== Entries shown ==

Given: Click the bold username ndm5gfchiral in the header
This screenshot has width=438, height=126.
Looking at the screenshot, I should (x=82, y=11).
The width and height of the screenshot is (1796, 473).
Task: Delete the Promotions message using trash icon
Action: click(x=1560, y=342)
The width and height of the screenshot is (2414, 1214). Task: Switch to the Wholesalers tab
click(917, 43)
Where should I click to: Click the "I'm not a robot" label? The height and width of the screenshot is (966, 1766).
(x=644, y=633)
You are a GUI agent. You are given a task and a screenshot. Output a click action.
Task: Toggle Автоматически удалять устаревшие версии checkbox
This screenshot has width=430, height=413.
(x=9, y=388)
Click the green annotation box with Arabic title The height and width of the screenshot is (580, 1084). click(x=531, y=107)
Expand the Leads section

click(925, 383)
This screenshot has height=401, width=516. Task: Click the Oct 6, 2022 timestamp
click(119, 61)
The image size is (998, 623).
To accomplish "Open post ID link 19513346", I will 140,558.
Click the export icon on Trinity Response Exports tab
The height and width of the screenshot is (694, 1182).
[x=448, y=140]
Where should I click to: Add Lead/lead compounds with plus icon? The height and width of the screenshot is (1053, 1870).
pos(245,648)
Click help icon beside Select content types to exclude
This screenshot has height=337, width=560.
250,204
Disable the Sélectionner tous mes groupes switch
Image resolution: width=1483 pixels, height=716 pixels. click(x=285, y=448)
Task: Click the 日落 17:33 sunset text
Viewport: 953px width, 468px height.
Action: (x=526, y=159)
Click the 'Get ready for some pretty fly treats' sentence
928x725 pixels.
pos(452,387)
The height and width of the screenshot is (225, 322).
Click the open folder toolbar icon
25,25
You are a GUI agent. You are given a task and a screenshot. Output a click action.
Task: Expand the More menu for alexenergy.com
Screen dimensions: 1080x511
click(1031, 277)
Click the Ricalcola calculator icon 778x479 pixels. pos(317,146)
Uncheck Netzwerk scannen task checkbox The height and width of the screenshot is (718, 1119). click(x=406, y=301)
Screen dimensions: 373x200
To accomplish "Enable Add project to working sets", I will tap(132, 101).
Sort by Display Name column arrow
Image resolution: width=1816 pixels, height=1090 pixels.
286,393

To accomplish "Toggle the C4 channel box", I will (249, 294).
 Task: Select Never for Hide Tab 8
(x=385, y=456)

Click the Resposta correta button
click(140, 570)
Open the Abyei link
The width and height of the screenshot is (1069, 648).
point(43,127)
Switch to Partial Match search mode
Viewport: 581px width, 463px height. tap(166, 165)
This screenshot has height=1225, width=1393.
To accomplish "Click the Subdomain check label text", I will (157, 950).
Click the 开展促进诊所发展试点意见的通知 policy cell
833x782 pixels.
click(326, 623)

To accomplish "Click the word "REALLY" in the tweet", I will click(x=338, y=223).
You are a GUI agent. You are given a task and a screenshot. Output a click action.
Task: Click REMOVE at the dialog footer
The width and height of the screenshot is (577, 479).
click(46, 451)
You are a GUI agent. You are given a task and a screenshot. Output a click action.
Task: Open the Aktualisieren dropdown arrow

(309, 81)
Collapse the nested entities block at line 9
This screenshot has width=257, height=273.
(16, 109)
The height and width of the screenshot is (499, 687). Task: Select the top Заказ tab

===

--- Problem ---
Transcribe the lines above, starting with the line that contains "Click the Resposta correta button" and going on through the last line of the records.

--- Correct answer ---
Click the Resposta correta button
click(140, 570)
Open the Abyei link
The width and height of the screenshot is (1069, 648).
point(43,127)
Switch to Partial Match search mode
Viewport: 581px width, 463px height. tap(166, 165)
This screenshot has height=1225, width=1393.
To accomplish "Click the Subdomain check label text", I will (157, 950).
Click the 开展促进诊所发展试点意见的通知 policy cell
833x782 pixels.
click(326, 623)

To accomplish "Click the word "REALLY" in the tweet", I will click(x=338, y=223).
You are a GUI agent. You are given a task and a screenshot. Output a click action.
Task: Click REMOVE at the dialog footer
The width and height of the screenshot is (577, 479).
click(46, 451)
You are a GUI agent. You are given a task and a screenshot. Output a click action.
Task: Open the Aktualisieren dropdown arrow

(309, 81)
Collapse the nested entities block at line 9
This screenshot has width=257, height=273.
(16, 109)
The height and width of the screenshot is (499, 687). Task: Select the top Заказ tab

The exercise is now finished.